Hemanshi Kumar, a high-school senior and the great-great granddaughter of Raj Pali, is a first generation Indo-Fijian Australian. Four generations of her ancestors worked on sugarcane plantations in Fiji. Over Skype from Sydney, she recounts the family’s expectations before moving from India 139 years ago. “It wasn’t meant to be permanent; my great-great grandparents were assured that they could come back,” she stressed. “Each labourer was made to sign a contract, upon which an Emigration Pass would be issued.”This pass listed details like their name, names of father and spouse, age, caste, height, village, bodily marks and measurements, and previous occupation in India. It required the migrant’s fingerprints and specified the date and ship they were to board. It verified that “the above-named individual were fit to emigrate, free from all bodily and mental disease”. The very bottom of the pass bore the signature of the Surgeon Superintendent and Depot Surgeon of the particular ship.The contract of the labourer, publicly available on Girmit.org (a resource on the history of Girmitiyas), was for a stipulated time period of five years, and subsequently extendable. If one completed the contract terms, they could return to India after five years at their expense, or at the expense of the colonial government after 10 years. The contract also included hours and days to be worked (nine hours on every day of the week, excluding Sunday), wages paid every Saturday (adult males would be paid not less than one shilling and adult females not less than nine pence; children aged below 15 would get wages proportionate to the amount of work done), and details of food rations, dwellings and medical supplies.
Working conditions
“But very soon,” Kumar said, based on the stories she had heard, “the labourers realised that they had been brought to the colony under deception, for many facets of the contract were not upheld. For instance, my family, which was first sent to the plantations in Suva and then in Labasa, was hardly paid in the beginning and it became difficult to save and survive. Conditions were harsh. Days were long, beginning at 4 am or 5 am, [and spent] working mostly on the fields. The first generation of emigrants barely had any time for themselves.”
Kumar says their children used to be taken away and looked after by native Fijians, and their houses were inhumane dwellings called Coolie Lines. Kumar tells me that her grandmother, Prabhu Wati, used to show her – just as her grandmother, Raj Pali, had once shown her – where they would be whipped on their hands if they didn’t make enough in a day. For the labourers, home had become a term to which there remained no assigned image. “The India they left behind was retained in the few things they could bring with them.”

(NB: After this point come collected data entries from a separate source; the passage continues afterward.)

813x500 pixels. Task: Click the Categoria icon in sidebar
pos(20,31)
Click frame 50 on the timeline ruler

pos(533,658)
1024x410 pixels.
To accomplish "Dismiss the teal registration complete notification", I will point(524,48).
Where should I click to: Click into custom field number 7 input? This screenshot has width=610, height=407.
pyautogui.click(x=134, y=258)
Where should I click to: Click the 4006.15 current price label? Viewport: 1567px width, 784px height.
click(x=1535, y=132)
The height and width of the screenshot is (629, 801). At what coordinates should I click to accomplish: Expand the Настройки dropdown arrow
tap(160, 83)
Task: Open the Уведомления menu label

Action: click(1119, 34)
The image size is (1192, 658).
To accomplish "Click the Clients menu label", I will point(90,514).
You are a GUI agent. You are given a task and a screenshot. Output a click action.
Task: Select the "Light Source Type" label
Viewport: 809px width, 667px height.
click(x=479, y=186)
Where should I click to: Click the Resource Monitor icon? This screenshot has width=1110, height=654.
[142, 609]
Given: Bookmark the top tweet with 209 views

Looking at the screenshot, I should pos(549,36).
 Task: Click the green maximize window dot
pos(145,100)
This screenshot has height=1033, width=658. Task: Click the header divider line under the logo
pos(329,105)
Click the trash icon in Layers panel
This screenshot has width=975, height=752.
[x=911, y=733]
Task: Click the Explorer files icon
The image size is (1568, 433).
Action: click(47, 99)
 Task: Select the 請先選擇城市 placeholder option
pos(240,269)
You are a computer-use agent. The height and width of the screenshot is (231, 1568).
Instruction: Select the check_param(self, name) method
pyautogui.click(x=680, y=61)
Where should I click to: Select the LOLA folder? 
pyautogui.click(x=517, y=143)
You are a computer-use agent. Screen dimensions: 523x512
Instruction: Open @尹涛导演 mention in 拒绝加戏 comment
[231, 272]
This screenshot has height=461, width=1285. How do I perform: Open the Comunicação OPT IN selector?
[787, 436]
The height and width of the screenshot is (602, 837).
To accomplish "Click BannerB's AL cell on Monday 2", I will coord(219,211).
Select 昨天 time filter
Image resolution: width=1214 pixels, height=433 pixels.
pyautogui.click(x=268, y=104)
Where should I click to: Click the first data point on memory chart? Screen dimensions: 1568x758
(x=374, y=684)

She shows me an aged and torn photograph of Raj Pali and tells me that it’s likely it was taken at the time of the contract being issued. She extracts two necklaces, a mangalsutra, and a black thread through which is strung a gold mohur. And finally, she shows me silver shillings bearing the face of King George V. In Chalo Jahaji: On a journey through Indenture in Fiji by Brij V Lal, there’s a photograph of Girmitiya women in traditional finery, and around their necks are similar necklaces of mohurs.Some of these objects possessed by Kumar were brought with Raj Pali on her journey to Fiji, but the shillings, Kumar claims, were collected over a long period on the island. And though she is wary of the oral testimony behind these shillings, she tells me what her Aji remembers of them: “After they had been on the plantations for years, they would be rewarded from time to time, based on a certain number of hours or if they really impressed the officers. Life was often full of sadness and uncertainty on the plantations and so sometimes, women would get together and string these shillings into a necklace.”Badal Singh, Kumar’s great-great grandfather, was a Brahmin and when displaced from India, found the religious dislocation most traumatic. Like him, many other men carried religious scriptures like the Ramayana and the teachings of Tulsi Das. Much of the Indo-Fijian diaspora is fervently religious even today, since faith was one of the few ways in which their forebears were able to reclaim identity. Somehow, despite being what could be seen as slave labour, they were free to practice their religions on the island. Many would even get together and sing bhajans, or devotional songs, not from books, but from memory.